▶ **WORK TO BE COMPLETED**
How many of the lines below contain the word "type"? Reply with the number alone.

-- start of RECORDS PROVIDED --

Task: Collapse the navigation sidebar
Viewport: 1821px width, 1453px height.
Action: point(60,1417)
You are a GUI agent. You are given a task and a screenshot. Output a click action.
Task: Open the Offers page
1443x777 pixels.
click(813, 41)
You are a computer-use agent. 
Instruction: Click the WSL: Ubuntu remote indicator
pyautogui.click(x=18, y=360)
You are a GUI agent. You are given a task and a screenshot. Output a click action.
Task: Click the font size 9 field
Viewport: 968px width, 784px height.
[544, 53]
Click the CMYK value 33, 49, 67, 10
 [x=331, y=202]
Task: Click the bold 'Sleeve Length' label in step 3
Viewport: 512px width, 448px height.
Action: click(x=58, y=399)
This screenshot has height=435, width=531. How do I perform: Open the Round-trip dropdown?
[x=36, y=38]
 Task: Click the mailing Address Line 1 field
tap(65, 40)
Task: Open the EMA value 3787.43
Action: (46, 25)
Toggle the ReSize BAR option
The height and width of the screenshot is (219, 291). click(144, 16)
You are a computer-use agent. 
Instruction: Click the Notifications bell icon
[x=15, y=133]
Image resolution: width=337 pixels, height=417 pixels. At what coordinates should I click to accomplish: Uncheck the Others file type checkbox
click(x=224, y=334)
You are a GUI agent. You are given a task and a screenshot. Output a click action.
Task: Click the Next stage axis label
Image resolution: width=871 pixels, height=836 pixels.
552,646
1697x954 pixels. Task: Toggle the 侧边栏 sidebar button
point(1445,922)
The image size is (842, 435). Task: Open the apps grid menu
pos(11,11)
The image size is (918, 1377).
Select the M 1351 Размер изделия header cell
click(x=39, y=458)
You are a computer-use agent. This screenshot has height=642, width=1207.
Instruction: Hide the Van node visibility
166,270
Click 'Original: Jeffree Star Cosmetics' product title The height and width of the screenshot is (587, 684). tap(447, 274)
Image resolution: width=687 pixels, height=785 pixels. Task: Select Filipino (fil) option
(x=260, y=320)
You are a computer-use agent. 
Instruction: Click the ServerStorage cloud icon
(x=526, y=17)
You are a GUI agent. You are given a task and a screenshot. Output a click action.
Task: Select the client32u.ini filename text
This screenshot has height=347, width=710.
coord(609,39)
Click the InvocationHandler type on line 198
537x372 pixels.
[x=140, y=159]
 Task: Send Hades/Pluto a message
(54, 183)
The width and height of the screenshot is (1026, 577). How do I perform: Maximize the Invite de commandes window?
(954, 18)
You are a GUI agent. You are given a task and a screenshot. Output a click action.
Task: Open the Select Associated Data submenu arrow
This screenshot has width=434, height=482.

-- end of RECORDS PROVIDED --

▶ **FULL SOLUTION**
2